#### [Brief A]
Summarize the article on Lehigh's first Presidential Endowed Chair in Health in two sentences.
#### [Brief B]
Extend the article on Lehigh's first Presidential Endowed Chair in Health, picking up after its final sentence.

Provided passage Start Marker

Lehigh names first Presidential Endowed Chair in Health
Dena S. Davis, a world renowned expert in biomedical ethics and the James A. Thomas Distinguished Professor of Law at Cleveland-Marshall College of Law, has been named Lehigh’s first Presidential Endowed Chair in Health in the social sciences and humanities. Davis will officially assume her new role Aug. 1.
The appointment follows an international search. The new position is the result of a $3-million endowment established in 2008 for each of two new professorships, one in the social sciences and humanities and one in science and engineering. The search focused on talent and leadership and crossed college and department lines.
A search is continuing for the Presidential Chair in the sciences and engineering continues.
In her new role, Davis is expected to advance research, develop research collaborations with Lehigh faculty, and strengthen ongoing relationships with a local medical and health care community that includes nationally recognized hospital centers and medical and public health institutions. She will also work closely with health-related programs on campus that include the undergraduate Health, Medicine and Society program as well as graduate programs.
Davis’ appointment furthers Lehigh’s goal to address grand challenges through cross-disciplinary research activity in several areas, including health, said Lehigh President Alice Gast.
“I am pleased that we have attracted such a distinguished scholar and collaborative force in the first Presidential Chair,” Gast said. “We were looking for somebody to generate new ideas and excitement among colleagues and we have found that in Dena Davis.”
Extensive international experience
Search committee co-chairs George DuPaul and Judy Lasker said the group was excited to bring a bioethicist of Davis’ caliber to Lehigh.

Provided passage End Marker
Given records Start Marker

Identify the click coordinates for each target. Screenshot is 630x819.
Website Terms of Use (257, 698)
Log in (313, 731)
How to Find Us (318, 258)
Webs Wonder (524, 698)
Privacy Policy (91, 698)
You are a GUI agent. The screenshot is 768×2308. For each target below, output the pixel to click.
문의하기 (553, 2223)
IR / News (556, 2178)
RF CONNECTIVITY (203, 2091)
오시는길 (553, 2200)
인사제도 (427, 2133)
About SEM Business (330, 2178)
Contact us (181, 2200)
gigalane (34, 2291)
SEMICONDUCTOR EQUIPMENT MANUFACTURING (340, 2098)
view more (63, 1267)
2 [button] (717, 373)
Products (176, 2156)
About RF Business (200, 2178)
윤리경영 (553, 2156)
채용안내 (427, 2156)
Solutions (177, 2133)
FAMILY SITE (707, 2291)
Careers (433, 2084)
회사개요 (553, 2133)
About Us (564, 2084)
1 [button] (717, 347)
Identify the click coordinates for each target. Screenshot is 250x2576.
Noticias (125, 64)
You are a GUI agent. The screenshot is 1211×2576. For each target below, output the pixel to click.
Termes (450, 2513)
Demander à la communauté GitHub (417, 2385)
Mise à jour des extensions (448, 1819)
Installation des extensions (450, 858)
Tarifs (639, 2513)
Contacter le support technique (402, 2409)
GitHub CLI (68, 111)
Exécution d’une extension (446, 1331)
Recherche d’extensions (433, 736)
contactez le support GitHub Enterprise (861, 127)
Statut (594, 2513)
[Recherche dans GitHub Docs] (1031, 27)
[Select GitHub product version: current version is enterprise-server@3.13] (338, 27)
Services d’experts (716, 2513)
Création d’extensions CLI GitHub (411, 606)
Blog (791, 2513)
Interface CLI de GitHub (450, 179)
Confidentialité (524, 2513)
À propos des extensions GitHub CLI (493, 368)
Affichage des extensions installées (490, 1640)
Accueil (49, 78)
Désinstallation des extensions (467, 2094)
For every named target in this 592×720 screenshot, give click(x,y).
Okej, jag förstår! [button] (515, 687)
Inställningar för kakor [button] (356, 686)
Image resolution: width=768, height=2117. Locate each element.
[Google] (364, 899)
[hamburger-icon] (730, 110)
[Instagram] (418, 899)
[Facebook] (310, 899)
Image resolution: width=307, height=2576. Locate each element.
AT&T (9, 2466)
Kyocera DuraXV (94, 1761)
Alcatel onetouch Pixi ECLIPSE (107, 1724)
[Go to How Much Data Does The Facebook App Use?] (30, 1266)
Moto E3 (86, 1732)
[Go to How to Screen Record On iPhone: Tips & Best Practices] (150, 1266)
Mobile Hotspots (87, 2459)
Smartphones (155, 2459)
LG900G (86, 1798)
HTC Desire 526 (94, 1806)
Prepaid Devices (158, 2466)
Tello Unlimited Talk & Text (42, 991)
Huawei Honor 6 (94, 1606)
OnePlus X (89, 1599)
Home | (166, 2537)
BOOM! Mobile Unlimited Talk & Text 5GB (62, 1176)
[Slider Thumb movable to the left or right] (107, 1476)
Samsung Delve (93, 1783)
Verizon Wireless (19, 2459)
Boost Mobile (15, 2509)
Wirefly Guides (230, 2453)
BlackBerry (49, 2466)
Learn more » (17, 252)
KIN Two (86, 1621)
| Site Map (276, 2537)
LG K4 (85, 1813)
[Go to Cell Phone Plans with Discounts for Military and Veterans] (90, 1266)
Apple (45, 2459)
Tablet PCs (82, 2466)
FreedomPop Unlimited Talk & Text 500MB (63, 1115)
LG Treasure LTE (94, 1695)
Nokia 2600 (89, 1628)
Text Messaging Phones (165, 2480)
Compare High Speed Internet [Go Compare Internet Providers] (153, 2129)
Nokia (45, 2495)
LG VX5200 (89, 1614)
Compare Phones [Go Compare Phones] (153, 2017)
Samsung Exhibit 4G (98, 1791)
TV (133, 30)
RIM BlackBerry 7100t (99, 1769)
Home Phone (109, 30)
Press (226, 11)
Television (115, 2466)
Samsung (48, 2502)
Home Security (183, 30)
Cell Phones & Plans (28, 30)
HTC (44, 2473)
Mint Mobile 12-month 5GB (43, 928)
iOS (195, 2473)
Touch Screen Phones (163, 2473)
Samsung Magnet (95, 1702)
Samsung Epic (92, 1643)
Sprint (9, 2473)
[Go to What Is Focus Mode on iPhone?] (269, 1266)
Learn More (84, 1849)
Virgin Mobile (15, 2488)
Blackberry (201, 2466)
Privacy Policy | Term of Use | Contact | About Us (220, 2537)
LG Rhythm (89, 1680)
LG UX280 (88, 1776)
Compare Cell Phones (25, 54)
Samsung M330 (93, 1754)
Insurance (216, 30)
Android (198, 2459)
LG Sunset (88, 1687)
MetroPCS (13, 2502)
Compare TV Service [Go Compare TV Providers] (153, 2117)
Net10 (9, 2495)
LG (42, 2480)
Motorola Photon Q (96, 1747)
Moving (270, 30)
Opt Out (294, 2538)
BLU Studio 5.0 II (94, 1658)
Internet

Given records End Marker

#### [Answer area A]
Dena S. Davis, a biomedical ethics expert and the James A. Thomas Distinguished Professor of Law at Cleveland-Marshall College of Law, has been named Lehigh's first Presidential Endowed Chair in Health in the social sciences and humanities after an international search, filling a position created by a $3-million endowment established in 2008. Starting Aug. 1, she is expected to advance research, develop collaborations with Lehigh faculty, strengthen ties with the local medical and health care community, and work closely with health-related programs on campus.

#### [Answer area B]
“We were very impressed by Dr. Davis’s expertise and reputation in the study of bioethics and law with applications to genetics in particular,” said Lasker, department chair and N.E.H. Distinguished Professor of sociology and anthropology.
“Additionally, she has extensive experience working in other countries and will bring an important international dimension to the study of health at Lehigh. Her plans to organize conferences and programs that draw on a wide array of health interests at Lehigh will advance this field in very visible ways on campus.”
DuPaul, department chair of education and human services and professor of school psychology, said Davis would “clearly bring the necessary energy, enthusiasm and scholarly leadership to help catalyze health-related research and teaching across all four colleges. Her work has many potential connections across a wide variety of fields and we all look forward to collaborating with her for many years to come.”
Davis has been a visiting scholar at the National Human Genome Research Institute at Arizona State University and at the Hastings Center, and holds an adjunct appointment at Case Western Reserve University’s department of biomedical ethics. She is a faculty associate in Case Western’s Center for Genetic Research Ethics and Law.
She is the author of several articles on biomedical ethics and two books, Genetic Dilemmas: Reproductive Technology, Parental Choices, and Children’s Futures (Oxford University Press, 2009) and Notes from a Narrow Ridge: Religious Studies and Bioethics (University Publishing Group, 1999), which she coauthored. A third book, How Genes Tell Stories, is in progress.
A member of the NIH Embryonic Stem Cell Eligibility Working Group, Davis served as senior editor of the Encyclopedia of Bioethics, as legal consultant to the Committee on Bioethics at the American Academy of Pediatrics, and on the boards of the American Society for Bioethics and Humanities and of the American Academy of Religion.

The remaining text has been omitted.